● **What is asked**
[1] Name every distinct user who has a dated post header in the tabletop game forum thread below.
[2] Carry on the tabletop game forum thread below from the point where it stops.

● **Supplied passage**
OK, check the Obsidian Portal site (be sure to check the Wiki) for what little you know, and notable NPC's I've marked down so far.

Remember, you don't know all that much beyond the place is apparently infested with pirates and tuskers.

Oh, and it stinks.


----------



## Wolv0rine (Feb 10, 2014)

Meh, all New Lands are alike, we can handle whatever this one has.


----------



## Ralts Bloodthorne (Feb 10, 2014)

I need a roll to strike (DC: 13), and if successful, a damage roll with the pistol for the Lord Bishop.

Don't forget your -5 penalty for a headshot, and -4 for firing into a melee.

You better roll good.


----------



## Wolv0rine (Feb 10, 2014)

Ralts Bloodthorne said:


> I need a roll to strike (DC: 13), and if successful, a damage roll with the pistol for the Lord Bishop.




Nat. 20, dam: 8, 5, 6, 8 - total 27

BOOM, Headshot!


----------



## Ralts Bloodthorne (Feb 10, 2014)

Well, guess that showed her.


----------



## doghead (Feb 16, 2014)

● **Dataset section**
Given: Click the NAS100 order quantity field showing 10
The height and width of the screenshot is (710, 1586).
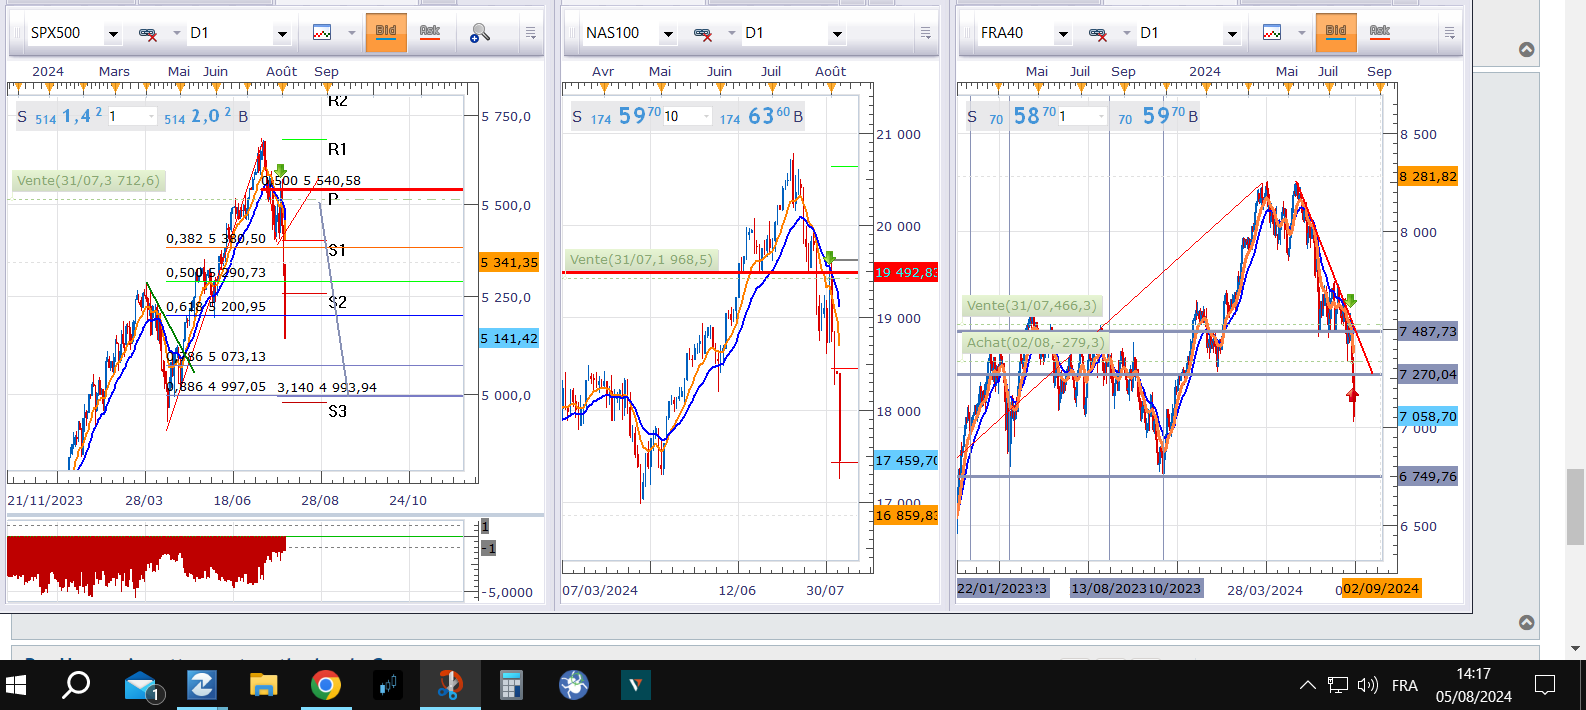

● **Answers to each task**
[1] Wolv0rine, Ralts Bloodthorne, doghead

[2]
Ralts Bloodthorne said:


> You are arrogant, opinionated, holier than thou, with the might of 'the most advanced civilization in the world' behind you as well as Father Church's blessing in all of your endevors.
> 
> (Note to anyone who watches this: These characters see themselves as heroes, as does their homeland and their church, but their actions do and will show otherwise)




What an outrageous game and obnoxious pair of characters  

It looks like the players have taken your advice to heart and are doing a damned fine job. As are you, it is beautifully described. I think I am going to have to put this on my reading list.

May you play on and prosper.

thotd


----------



## Scott DeWar (Feb 16, 2014)

It will be fun watching this game play out. Just letting you know I will be lurking here.


----------



## Ralts Bloodthorne (Feb 20, 2014)

Next postings will be up in the next few days. We had to take a break due to some business stuff going on.


----------



## Lykere (Feb 21, 2014)

*Ready soon*

I am here and I will probably start posting on Sunday.


----------



## Ralts Bloodthorne (Feb 22, 2014)

All right, Lykere. 

Hopefully the game will pick up pretty quickly.


----------



## Wolv0rine (Feb 22, 2014)

Frella: Aaand that's a coup de gras.


----------



## Ralts Bloodthorne (Feb 22, 2014)

All right. Give me crit damage on your pistol.

Additionally, give me an Intimidate Check, let's see just how this affects the Church soldiers around you.

Oh, and +1 Rep point on your sheet. EVERYONE will know about this by nightfall.


----------



## Wolv0rine (Feb 22, 2014)

6, 8, 7, 8 (Crit x4)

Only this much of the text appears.